RD: Which other islands?

SP: Oh say, Big Talbot. Were there people living over there?

RD: No. Oh yeah, there was a man over there by the name of Grovenstein had some—

SP: Groverstein?

RD: Grovenstein.

SP: Grovenstein.

RD: Yeah. He lived over there—now this is in my day now—and …

SP: Right.

RD: And, uh, he live there for awhile. And he had—uh—I want to say—hogs, swine.

SP: He had a hog farm?

RD: Naw, guess you’d – most of em’ were wild.

SP: Uh huh.

RD: I’ll tell you about those coming over here too.

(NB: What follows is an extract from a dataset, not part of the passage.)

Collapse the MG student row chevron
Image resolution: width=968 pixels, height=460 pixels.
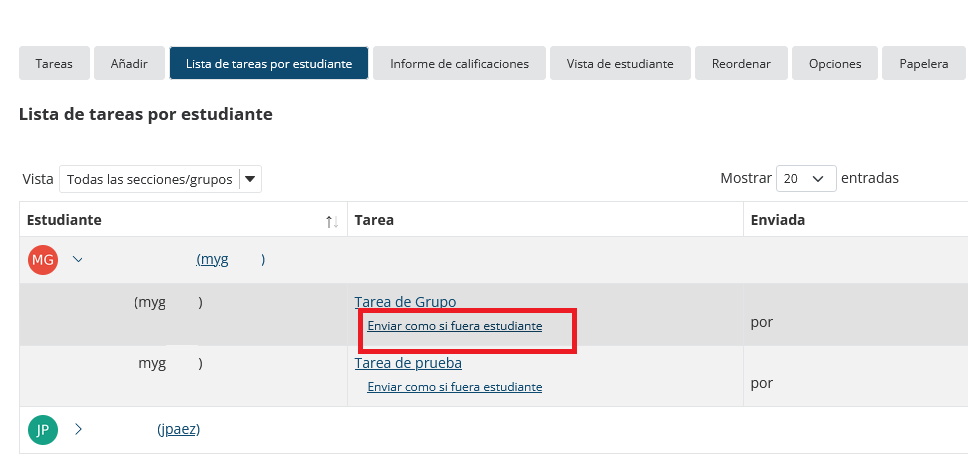tap(78, 260)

SP: Of the wild pigs, uh huh?

RD: Yeah, alright. One—one time—the Club was open, those hogs swam the Ribault River and came over here.

SP: You’re kidding.

RD: No, I’m not. We had to kill them. We had a big old police dog and uh-- Russ was his name. And I saw that—back by the kitchen at the Clubhouse?

SP: Uh huh.

RD: He picked one of those things up by the ear and flipped him over into the coal shute down there. And I’m talking about a big hog.

SP: Uh huh.

RD: And they--actually they had and—they shot them down there. They couldn’t have ‘em running all over the place.

SP: I know.

RD: They were—they were wild!

SP: And ya’ll had a pig roast?

RD: Some of them had tusks. No, they had tusks. No, I didn’t eat any—we didn’t even eat any of them. No, I don’t know if they give them now—the other man, the man that was after Grovenstein, gosh—what in the world was his name? My dad used to look after him, because—this is after the road was put over there.

SP: Okay.

RD: He was over there before the road, but also afterwards, and they went over there one day and found him dead—been dead three or four days.

SP: Grovenstein?

RD: No, the other one.

SP: The other guy.

RD: The other guy. And I cannot think of his …oh, gee, I should have wrote it down. I cannot think of it. Do you know where the cemetery is over there?

SP: Uh huh. The Houstons?

RD: Well, there’s a house right down—down below it.

SP: Right.

RD: That’s where he lived.

SP: Oh, okay.

RD: That’s where my grandmother and grandfather are buried over there and a lot of my relatives.

SP: At the old cemetery?

RD: Oh yeah.

SP: That’s remarkably well kept.

RD: Well, we try to keep it up. We’re having trouble right now.

SP: Really?

RD: Yeah. That’s a story in itself.

SP: Is it on private property today?

RD: We own it.

SP: You own it? Okay.

RD: No, there’s five of us that’s in a corporation that’s trying to keep—it was deeded—long years ago---two and a half acres was deeded to us—to a corporation. My dad, and Mr. Guy Sackett, and a fellow by the name of Hogan.

SP: Okay.

RD: Up until that time it was just kept up by my dad and some of the people around. See you used to have to go around in boats and clean it up.

SP: Yeah.

RD: And, uh, but then they incorporated it and they both—they all died and the corporation lapsed. Now, there’s five of us that have got together and we’ve formed another corporation. We’ve gotten through the state, but now something about the federal government wants—they won’t take out quit claim deed somehow. We’ve got one of the other members that’s going to a lawyer with it. And it’s, uh, we don’t –we don’t have a lot of money, you know. Some of these things can get too—too much.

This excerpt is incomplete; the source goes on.